AIM OF THE EXERCISE =>
In the records, find each line where "will" occurs, and copy it.

RECORDS SUPPLIED =>
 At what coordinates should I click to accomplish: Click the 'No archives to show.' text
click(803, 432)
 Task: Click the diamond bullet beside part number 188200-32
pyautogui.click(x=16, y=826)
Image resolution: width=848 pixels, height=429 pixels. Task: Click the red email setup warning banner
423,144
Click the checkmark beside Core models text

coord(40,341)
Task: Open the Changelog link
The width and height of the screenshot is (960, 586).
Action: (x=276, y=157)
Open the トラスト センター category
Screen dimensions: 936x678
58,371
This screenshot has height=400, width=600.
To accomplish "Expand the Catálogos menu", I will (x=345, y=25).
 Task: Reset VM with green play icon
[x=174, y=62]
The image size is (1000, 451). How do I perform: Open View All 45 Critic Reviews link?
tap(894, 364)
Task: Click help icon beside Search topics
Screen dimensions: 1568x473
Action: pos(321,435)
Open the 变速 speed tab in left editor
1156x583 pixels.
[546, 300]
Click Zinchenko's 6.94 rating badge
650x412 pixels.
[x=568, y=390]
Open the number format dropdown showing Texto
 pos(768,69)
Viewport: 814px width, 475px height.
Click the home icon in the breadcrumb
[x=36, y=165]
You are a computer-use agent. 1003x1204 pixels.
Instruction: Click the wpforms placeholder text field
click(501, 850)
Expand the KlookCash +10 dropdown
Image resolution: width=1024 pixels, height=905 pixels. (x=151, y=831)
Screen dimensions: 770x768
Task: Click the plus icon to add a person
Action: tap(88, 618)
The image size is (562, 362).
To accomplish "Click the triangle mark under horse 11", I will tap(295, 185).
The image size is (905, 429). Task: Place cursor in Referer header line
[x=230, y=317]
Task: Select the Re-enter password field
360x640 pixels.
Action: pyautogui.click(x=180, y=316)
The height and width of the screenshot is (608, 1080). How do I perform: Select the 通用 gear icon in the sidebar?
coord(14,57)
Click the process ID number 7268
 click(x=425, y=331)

EXERCISE SOLUTION =>
To accomplish "Expand the Catálogos menu", I will (x=345, y=25).
To accomplish "Click the triangle mark under horse 11", I will tap(295, 185).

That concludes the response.